Our local recycling program does not require that we sort our recycling. They must have a magical machine that takes care of that. However, the container of recycling in the kitchen gets quite full and it is hard to the boys to carry to the big bin out side. So, I devised a sorting system to help them learn about what kinds of materials we recycle while also making the load a little easier for them.
Recycle1.jpg
At first we started out slow, when I realized that the boys weren’t sure about the differences between metal, glass, paper, and plastic. Although they understand the big picture about recycling and can tell me why it is important, the boys were unable to describe the details. I needed to explain that cardboard is paper and tuna cans are metal.
So, we went back to basics. I asked Leo what “sorting” meant and he answered right away “when you put things that are the same all together.” Good boy! Then they took turns sorting each recyclable.
Recycle2.jpg
As they sorted, I talked about where the recyclables would go and how the boxes, cans, paper, and glass would become new things. Henry thought it was quite literal and wanted to know if the milk bottle would become a new milk bottle. I had never thought about it that way, and I was challenged to come up with a list of new items that the materials would be turned into. I really don’t know very much about what happens to our recycling. Thank goodness Leo has a fieldtrip planned to visit the local recycling center. I will be sure to blog about it that week!

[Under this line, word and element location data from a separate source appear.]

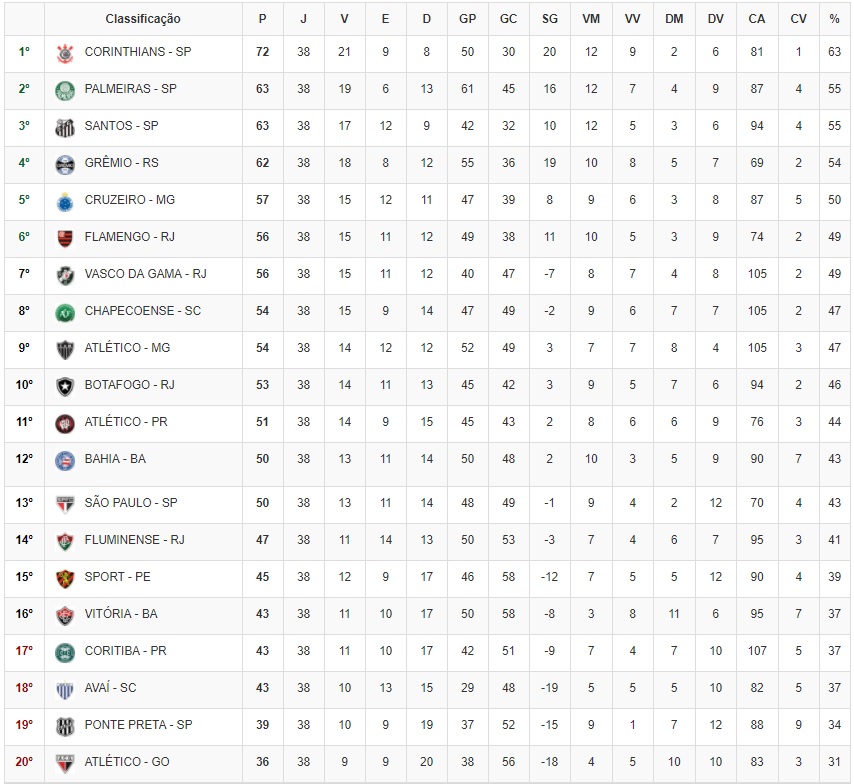This screenshot has height=784, width=854.
Task: Select the Santos club crest
Action: (x=65, y=127)
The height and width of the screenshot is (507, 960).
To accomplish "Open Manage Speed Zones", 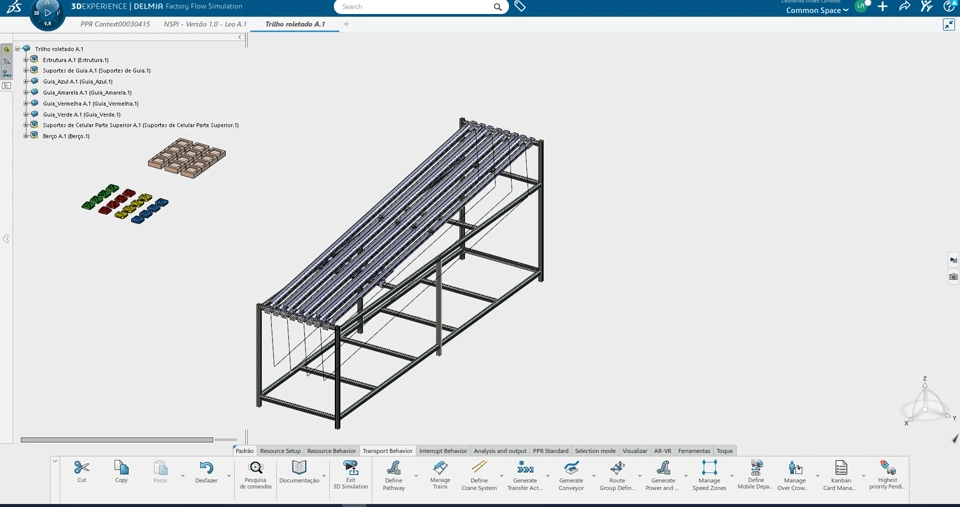I will (709, 469).
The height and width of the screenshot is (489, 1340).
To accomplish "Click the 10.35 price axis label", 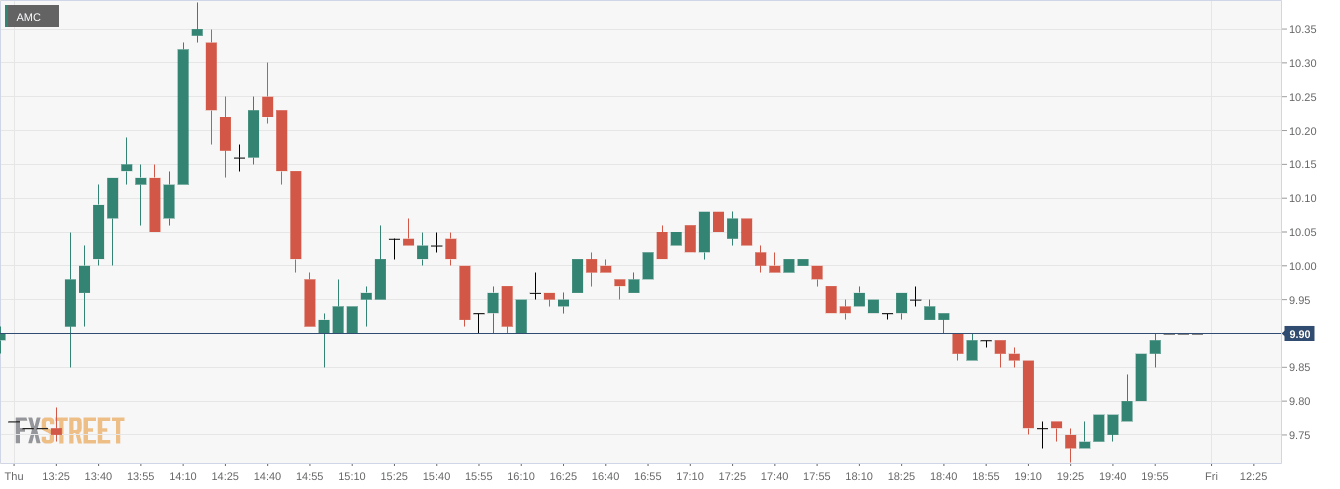I will pos(1302,29).
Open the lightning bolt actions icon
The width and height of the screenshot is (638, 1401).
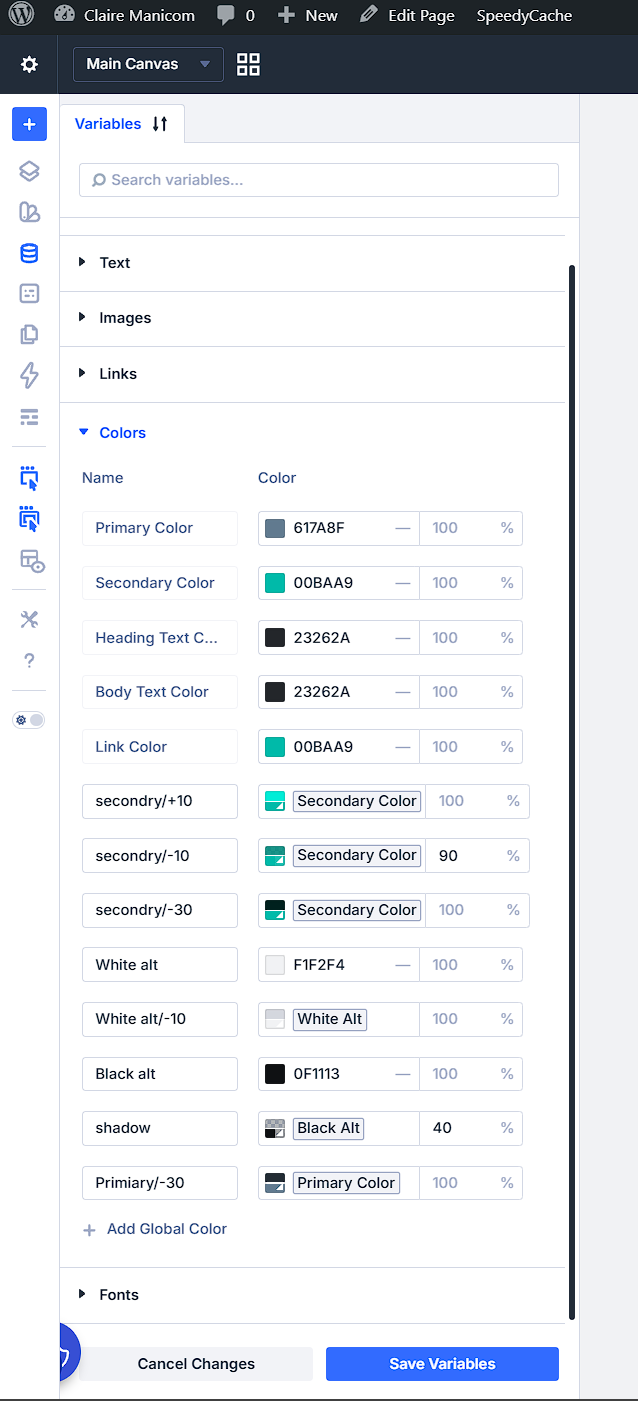pyautogui.click(x=29, y=375)
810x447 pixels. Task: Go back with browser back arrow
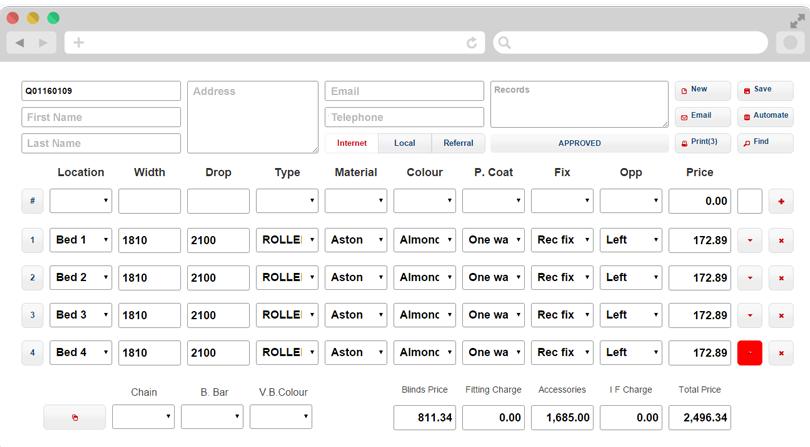click(x=20, y=42)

I also explained that materials like plastic wouldn’t decompose if we leave them on the earth, so it was a good idea to make them into different things. Both boys immediately asked if we could bury a plastic container in the ground to see what would happen over time. I said no, but maybe I should let them do it, so they can see that the plastic will be in the ground for a long time.
When they were finished sorting, I had them reorder the bags from least to most full. It was interesting to see what we were consuming. Lots of paper and lots of plastic.
Recycle3.jpg
One funny but sad moment came when I explained how paper was made. I explained up how trees are mashed up into pulp and then dried in sheets to make paper. Henry was truly horrified. He said he didn’t want to use paper anymore. I am pleased and proud to say that when I explained that if we recycled more paper then perhaps we would need to use fewer trees, Henry was placated and also interested. It was a really a tangible example of recycling for him since he has a favorite climbing tree in our yard.
I talk to the boys a lot about recycling, and I realize that I may not be doing a great job of making the concept accessible to their world. I am glad that Sid the Science Kid is around to remind me that preschoolers need to get their hands on science with real-world objects from their own lives.
How do you teach your kids about recycling? Do YOU know what happens to your paper and plastic once you send it off in the truck?